Sunday, March 13, 2011

Daylight Savings: end it now!

Today, once again, we observed the pagan ritual of Daylight Savings Time.

We do this twice a year, forcing the sun to advance in the sky the length of a time zone in the spring, and then forcing it to actually move backwards in the fall. This cannot be good for the sun!

So I did some research. It turns out that NASA and our government are aware of a phenomenon they secretly call "Sun Fatigue," but of course they aren't going to tell us about it. And when this gets out, they will deny deny and deny some more. But here are the photos.

First, the sun just before the government began requiring DST:

Notice the healthy yellow glow coming from our friend, the yellow sun, which gives Superman his powers.

Now notice the sun five years after they began tampering with the Universe itself:

You can see that the yellow has faded, and old sol is a little closer to being a Red Dwarf, and a little closer to imploding from exhaustion, absorbing our Earth in a black hole of utter destruction.

But a couple of years ago, they made it worse, much worse.

DST is now the law a full half of the year, leaving the sun even less time to recover from the enormous strain of going backwards every other half-year. And, because of new TSA regulations requiring the sun to also go through a security scanner every time it reaches a new time zone - after all, it is in our air space - our sun, our faithful friend, the source of our energy, is actually ill.

Just look at the sickly green that is infecting the face of our best friend in space:
Forget about global warming. This is the real danger. Something must be done. Write your congressman now, and demand that our sun be given its freedom once again.

Tuesday, October 2, 2007

Random information

Random information you may as well know:

1) Sunspot 960 was larger than the earth.


2) The "Max" setting on your car air conditioner does not make the AC work any faster. All it does is turn the fan up higher and recirculate the air in the car, rather than let in the hot, outside air. So don't use it until the interior of your car is cooler than the outside air.
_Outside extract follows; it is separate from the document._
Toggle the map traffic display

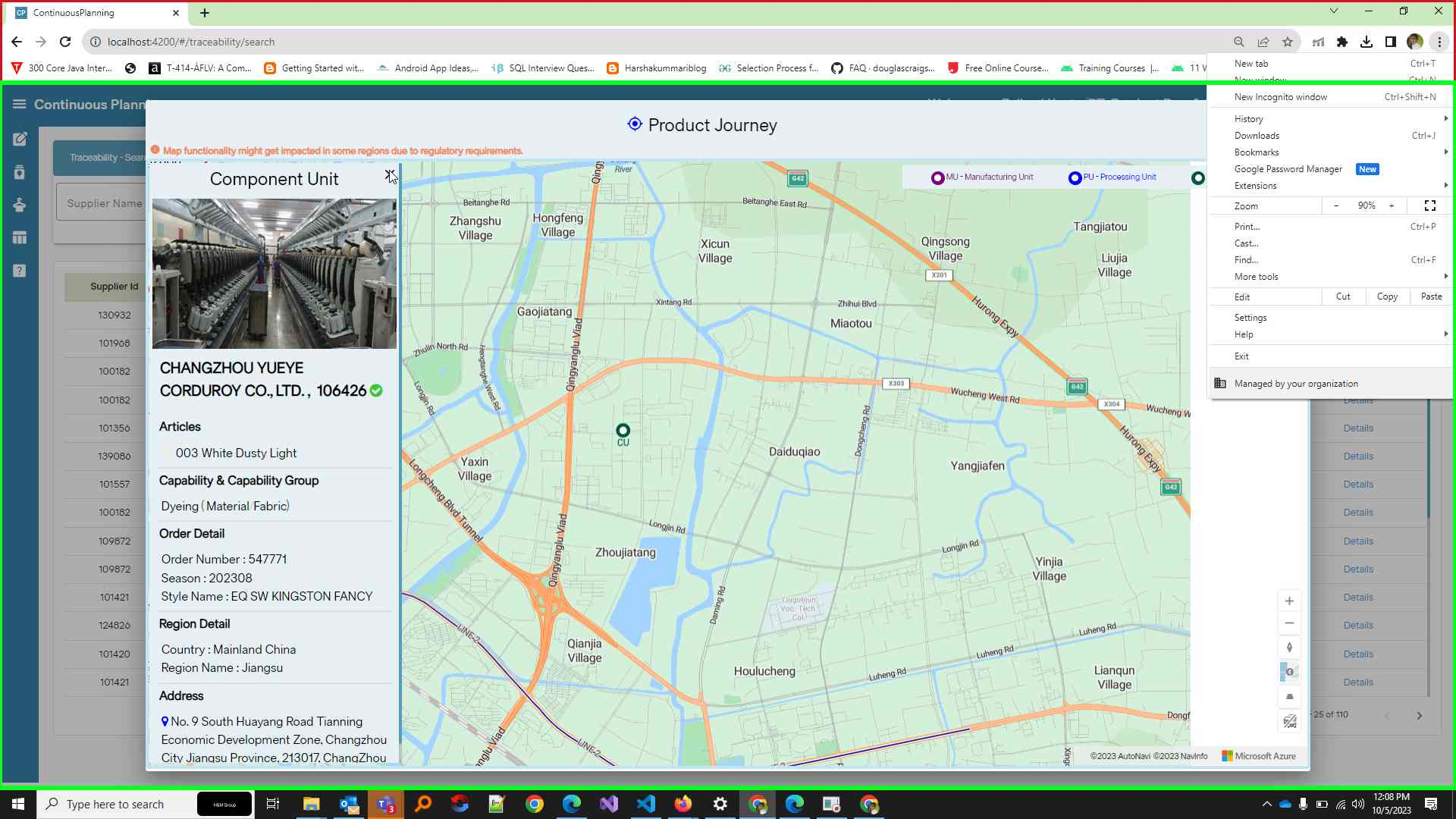coord(1289,722)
3) Lincoln didn't free the slaves until the middle of the civil war, when it looked like the north might lose. And then he only freed the slaves in the rebel states.

4) If you adjust for inflation, we should abolish the penny and nickel, and have not just a dollar coin but a five dollar coin to approximate the coinage of the 1960's.

5) The songs you buy from iTunes have information about you imbedded in the files.

6) Video compression has improved so much since the DVD was introduced that you can now store nearly 7 hours of reasonably high definition video on one disk, if you know how and if your player has the right CoDec.

7) If you plant cilantro nearby, you won't have tomato worms. And when they bloom, they attract pretty white butterflies.

8) Midland tap water will turn crape myrtle leaves black. You have to water them carefully so you don't splash any above the ground. That's why they're not popular here.

9) Snakes have a subtle but distinct odor, and if you commit that odor to memory, you will know when one is nearby.

10) 45 rpm records were designed for use in juke boxes. Their gyrations (vibrations in the grooves) were wider and louder, and required a long, flexible stylus to be played accurately, but this meant that they didn't wear out as soon. This is why it took US single records longer to be issued in stereo - the vibrations were not side to side in stereo, but moved in a v-shape with a fixed width, and therefore had less potential for volume, and were less suitable for juke boxes.